** ACTION ITEM **
Go through the entries below and return every line that contains "checkbox".

..........

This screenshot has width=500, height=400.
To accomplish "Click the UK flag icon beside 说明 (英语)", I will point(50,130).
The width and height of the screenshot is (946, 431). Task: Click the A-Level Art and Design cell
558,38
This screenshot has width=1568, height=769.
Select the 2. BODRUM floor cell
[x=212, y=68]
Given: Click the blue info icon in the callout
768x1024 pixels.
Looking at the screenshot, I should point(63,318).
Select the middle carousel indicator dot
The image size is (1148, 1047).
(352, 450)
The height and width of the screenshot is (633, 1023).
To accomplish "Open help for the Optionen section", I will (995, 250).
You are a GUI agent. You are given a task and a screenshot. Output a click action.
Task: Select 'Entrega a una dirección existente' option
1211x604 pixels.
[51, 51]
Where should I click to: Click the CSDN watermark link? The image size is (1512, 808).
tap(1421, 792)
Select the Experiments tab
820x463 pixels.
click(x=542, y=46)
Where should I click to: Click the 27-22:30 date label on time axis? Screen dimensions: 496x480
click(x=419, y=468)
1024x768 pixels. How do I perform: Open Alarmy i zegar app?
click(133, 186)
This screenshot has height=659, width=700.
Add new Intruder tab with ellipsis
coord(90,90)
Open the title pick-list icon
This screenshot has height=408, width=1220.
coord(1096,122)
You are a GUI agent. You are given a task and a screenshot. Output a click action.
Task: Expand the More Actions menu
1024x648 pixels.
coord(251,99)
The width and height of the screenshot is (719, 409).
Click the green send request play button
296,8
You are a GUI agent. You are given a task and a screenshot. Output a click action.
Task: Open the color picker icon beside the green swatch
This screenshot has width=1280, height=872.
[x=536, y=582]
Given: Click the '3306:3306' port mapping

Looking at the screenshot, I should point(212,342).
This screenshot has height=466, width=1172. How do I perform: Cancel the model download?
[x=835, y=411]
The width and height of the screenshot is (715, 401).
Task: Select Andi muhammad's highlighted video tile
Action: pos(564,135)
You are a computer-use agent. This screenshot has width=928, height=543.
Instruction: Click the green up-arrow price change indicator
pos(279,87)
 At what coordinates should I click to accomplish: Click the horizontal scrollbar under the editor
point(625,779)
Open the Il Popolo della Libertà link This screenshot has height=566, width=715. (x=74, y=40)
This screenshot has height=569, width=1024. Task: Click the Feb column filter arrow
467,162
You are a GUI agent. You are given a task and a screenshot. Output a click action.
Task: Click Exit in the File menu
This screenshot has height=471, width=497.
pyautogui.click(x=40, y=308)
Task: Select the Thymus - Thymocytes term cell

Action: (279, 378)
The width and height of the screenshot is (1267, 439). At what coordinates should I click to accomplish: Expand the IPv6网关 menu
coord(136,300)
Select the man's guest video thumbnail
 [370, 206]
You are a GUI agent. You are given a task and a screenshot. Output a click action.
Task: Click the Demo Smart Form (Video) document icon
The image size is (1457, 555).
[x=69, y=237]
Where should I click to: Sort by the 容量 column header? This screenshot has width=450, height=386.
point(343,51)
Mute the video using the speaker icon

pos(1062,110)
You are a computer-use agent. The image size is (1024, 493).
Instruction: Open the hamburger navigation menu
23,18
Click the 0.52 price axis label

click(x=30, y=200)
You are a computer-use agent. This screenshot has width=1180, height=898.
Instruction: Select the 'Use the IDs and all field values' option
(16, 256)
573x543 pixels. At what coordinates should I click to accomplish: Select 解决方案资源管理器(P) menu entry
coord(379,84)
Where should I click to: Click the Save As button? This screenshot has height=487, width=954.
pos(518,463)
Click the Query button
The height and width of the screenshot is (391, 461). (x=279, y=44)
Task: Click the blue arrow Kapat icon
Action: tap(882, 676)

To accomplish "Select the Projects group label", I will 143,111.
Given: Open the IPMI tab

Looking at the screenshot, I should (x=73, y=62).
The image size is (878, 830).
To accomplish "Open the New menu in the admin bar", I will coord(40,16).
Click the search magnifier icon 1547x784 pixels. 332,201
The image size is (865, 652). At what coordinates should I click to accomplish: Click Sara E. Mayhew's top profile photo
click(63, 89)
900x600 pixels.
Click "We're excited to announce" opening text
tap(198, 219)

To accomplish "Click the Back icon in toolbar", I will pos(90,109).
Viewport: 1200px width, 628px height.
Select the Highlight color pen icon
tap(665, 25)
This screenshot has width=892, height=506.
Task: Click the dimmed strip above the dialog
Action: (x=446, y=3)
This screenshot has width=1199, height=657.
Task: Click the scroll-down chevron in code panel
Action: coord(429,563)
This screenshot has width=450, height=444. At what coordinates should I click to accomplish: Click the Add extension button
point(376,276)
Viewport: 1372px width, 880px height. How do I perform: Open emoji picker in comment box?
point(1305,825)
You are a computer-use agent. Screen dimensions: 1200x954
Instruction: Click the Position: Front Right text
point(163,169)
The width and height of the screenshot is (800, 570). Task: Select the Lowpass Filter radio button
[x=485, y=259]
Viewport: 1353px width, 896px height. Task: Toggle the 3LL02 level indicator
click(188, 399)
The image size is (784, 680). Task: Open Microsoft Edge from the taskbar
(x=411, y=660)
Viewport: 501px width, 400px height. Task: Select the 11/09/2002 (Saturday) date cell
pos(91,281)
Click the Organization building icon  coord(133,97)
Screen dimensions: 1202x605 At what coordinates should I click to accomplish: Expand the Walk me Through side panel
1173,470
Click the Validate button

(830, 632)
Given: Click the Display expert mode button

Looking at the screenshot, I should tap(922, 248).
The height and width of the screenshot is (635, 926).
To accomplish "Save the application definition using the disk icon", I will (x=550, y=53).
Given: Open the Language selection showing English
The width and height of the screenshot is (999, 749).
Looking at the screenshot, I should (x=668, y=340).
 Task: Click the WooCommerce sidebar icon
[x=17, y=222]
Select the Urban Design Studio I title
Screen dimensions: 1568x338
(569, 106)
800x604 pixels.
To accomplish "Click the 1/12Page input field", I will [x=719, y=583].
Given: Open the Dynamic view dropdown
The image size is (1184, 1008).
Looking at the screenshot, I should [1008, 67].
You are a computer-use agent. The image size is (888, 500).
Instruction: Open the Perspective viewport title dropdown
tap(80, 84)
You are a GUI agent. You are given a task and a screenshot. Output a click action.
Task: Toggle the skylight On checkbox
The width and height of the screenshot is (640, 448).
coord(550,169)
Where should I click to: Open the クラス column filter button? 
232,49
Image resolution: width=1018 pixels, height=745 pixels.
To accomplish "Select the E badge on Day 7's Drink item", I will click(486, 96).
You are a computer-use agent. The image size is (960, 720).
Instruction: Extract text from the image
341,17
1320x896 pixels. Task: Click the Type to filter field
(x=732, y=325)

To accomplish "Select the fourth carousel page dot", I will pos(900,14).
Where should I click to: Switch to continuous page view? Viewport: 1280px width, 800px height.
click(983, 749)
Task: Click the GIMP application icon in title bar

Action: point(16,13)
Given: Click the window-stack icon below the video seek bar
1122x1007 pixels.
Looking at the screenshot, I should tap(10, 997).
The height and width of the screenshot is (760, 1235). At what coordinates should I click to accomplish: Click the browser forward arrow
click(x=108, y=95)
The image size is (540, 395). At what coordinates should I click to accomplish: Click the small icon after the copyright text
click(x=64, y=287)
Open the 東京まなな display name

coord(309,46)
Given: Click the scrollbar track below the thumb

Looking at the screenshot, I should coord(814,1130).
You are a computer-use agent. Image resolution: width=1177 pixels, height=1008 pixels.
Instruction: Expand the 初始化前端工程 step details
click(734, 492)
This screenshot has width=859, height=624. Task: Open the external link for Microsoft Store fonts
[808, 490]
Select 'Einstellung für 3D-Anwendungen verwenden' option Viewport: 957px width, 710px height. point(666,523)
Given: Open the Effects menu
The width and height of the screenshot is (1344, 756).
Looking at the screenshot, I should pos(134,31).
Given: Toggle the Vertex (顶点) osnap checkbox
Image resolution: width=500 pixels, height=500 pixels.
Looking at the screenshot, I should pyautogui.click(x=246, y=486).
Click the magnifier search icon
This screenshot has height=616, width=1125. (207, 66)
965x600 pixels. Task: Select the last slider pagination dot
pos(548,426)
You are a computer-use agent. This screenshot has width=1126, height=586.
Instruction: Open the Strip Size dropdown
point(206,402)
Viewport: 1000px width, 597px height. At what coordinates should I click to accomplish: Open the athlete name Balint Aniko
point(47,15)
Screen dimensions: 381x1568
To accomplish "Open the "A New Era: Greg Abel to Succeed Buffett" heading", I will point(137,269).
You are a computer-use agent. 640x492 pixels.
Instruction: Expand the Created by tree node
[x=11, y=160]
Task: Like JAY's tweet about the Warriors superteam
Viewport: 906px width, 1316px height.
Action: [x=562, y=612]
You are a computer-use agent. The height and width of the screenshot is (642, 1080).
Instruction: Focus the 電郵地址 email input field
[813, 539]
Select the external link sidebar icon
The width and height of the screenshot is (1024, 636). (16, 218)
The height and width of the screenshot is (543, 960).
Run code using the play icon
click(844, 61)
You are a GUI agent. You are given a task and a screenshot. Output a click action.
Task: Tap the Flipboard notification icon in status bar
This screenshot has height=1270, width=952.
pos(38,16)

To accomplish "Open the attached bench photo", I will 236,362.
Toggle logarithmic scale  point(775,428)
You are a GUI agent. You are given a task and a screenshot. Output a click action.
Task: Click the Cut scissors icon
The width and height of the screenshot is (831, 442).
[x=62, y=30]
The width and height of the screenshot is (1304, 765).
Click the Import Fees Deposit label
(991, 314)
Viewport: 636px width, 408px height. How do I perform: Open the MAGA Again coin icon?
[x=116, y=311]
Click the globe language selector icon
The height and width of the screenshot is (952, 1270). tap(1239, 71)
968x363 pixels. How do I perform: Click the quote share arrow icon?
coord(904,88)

..........

** RESPONSE **
Task: Toggle the skylight On checkbox
Given: Toggle the Vertex (顶点) osnap checkbox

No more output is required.